With her cancer in remission in 2006, Gadbois became involved with her neighborhood organization, Northwest Carrollton Civic Association (NWCCA). The group argued that a proposed Walgreens drugstore at the intersection of Claiborne Avenue and Carrollton Avenue broke zoning laws. Refusing to budge, NWCCA pushed City Councilwoman Shelley Midura to broker a plan for the new Walgreens that conformed to zoning regulations and included space for a much-needed supermarket.

  "So that was sort of the beginning of my paying attention," Gadbois says.

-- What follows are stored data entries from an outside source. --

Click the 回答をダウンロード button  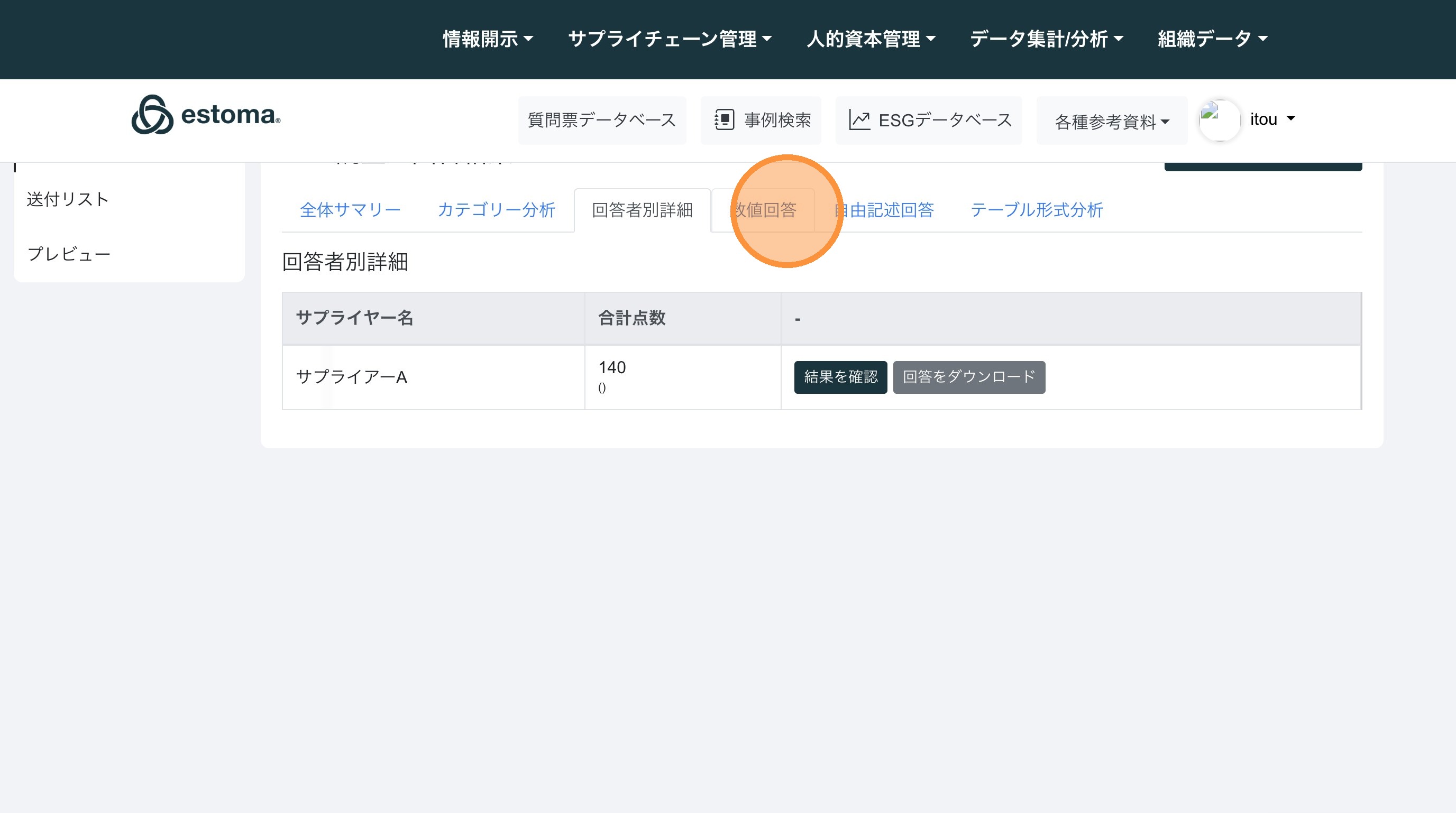(968, 377)
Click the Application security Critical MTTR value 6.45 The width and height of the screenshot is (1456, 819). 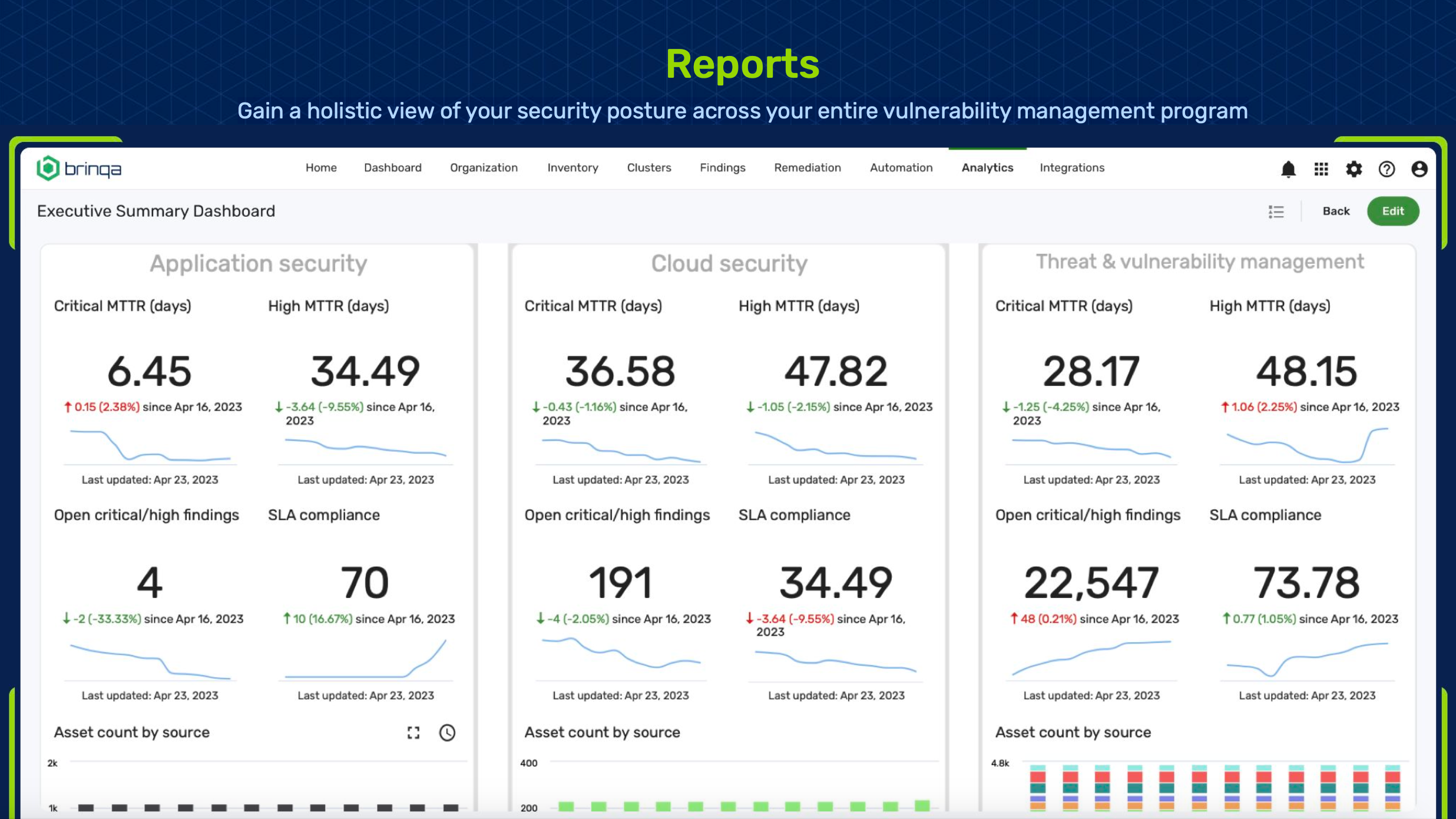(x=150, y=372)
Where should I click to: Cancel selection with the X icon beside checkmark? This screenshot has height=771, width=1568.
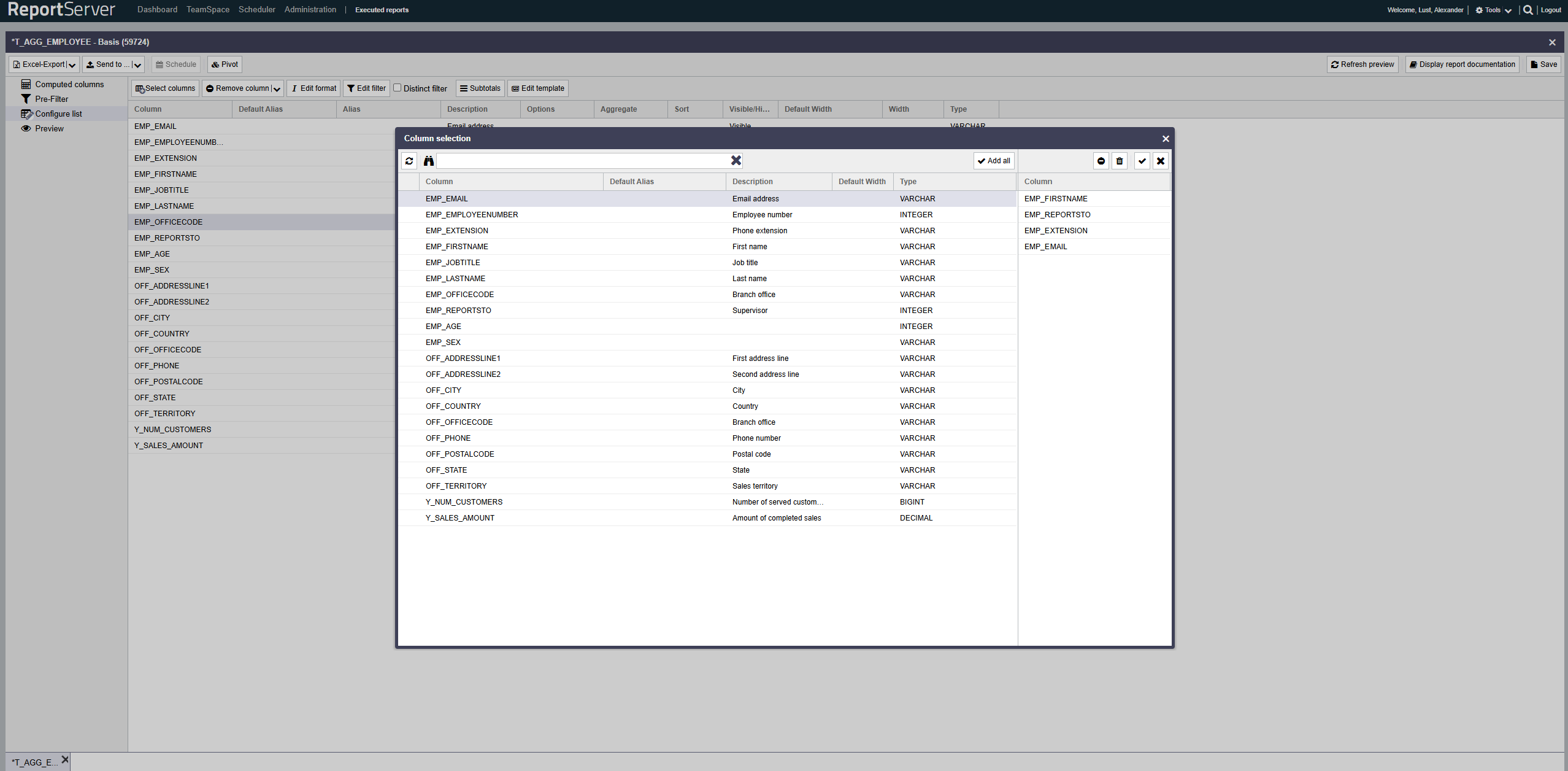pos(1160,161)
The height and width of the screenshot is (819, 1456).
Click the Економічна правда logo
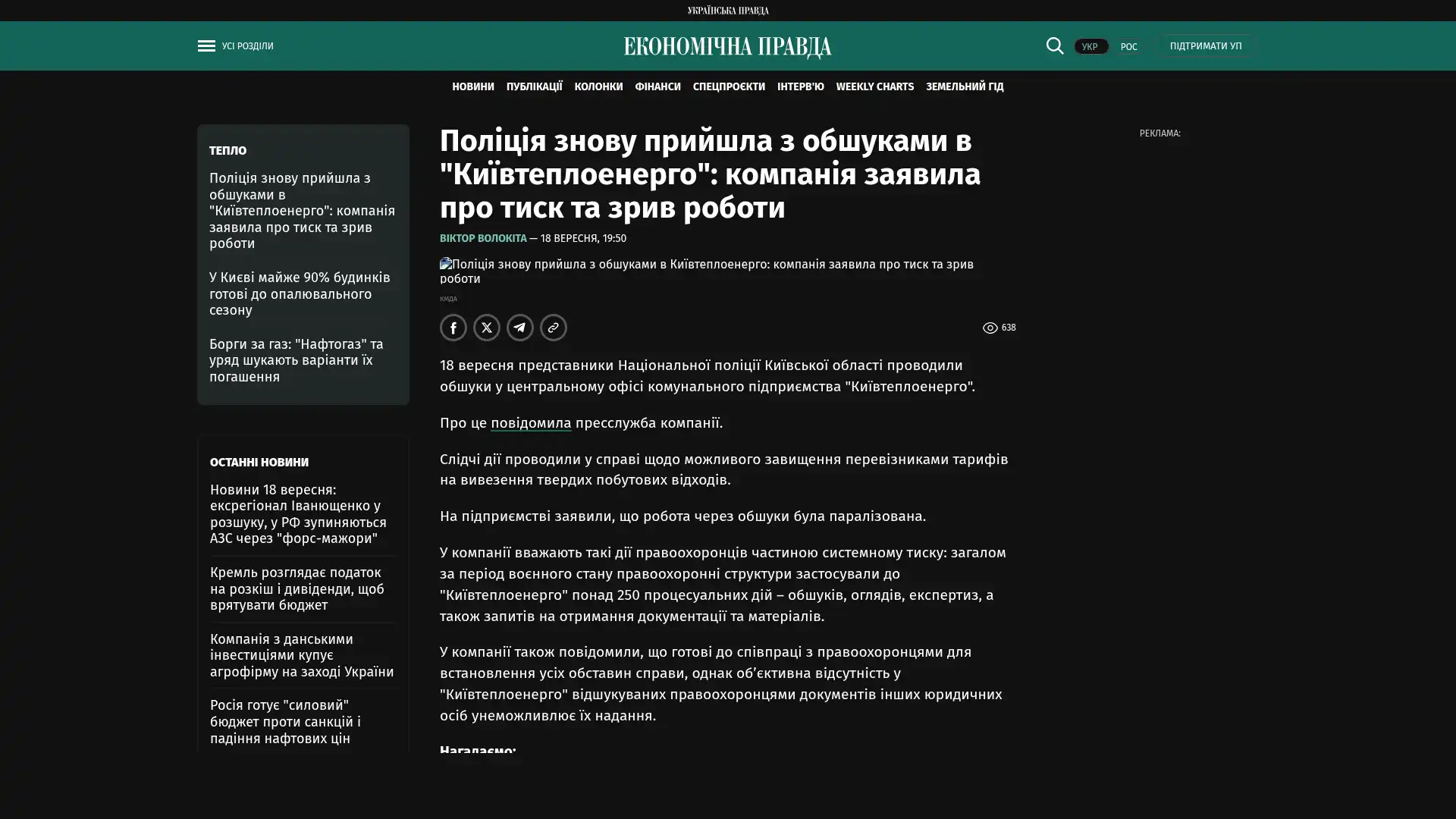click(x=727, y=47)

  Still, it was more of a desire to preserve memories than anger that kept Gadbois focused on the city's recovery. Realizing a number of buildings would be demolished as New Orleans rebuilt, she wanted to start an online memory book of photographs of those structures. It was the genesis of Gadbois' blog, www.squanderedheritage.com.

  As Gadbois began driving around the city in June of 2006 shooting photographs of houses, however, she noticed many of them appeared salvageable.

  "The city seemed to have taken the stance of, 'If you want your house demolished; you can get your house demolished,'" Gadbois says. "End of conversation."

  Even if an owner didn't want a home destroyed, the city could find a way to raze it. Gadbois discovered this when she started tracking — along with Matt McBride, another New Orleans activist — the city's Good Neighbor Program, which was ostensibly set up for residents to notify the city of blighted houses. Gadbois says McBride began crunching housing statistics and determined the program was being used to feed into the city's demolition plans. And if a house wasn't reported as blighted, the city could inflate the structure's damage assessment.

  The city's approach didn't sit well with Gadbois, and with a small grant from the Blue Moon Fund, she (Lewis signed on later) has probed deeper into the city's demolition lists than any investigative agency or reporter.

Nowadays, Gadbois is back to being a solo act — the Blue Moon grant money is nearly gone, so she and Lewis had to part ways — and she is still driving around the city and documenting houses slated for demolition. She thinks there is more to the NOAH story than the public is aware, but she believes the truth will eventually come out.

  "I'm hopeful," Gadbois says. And for a woman who has beaten cancer and City Hall, hope can go a long way.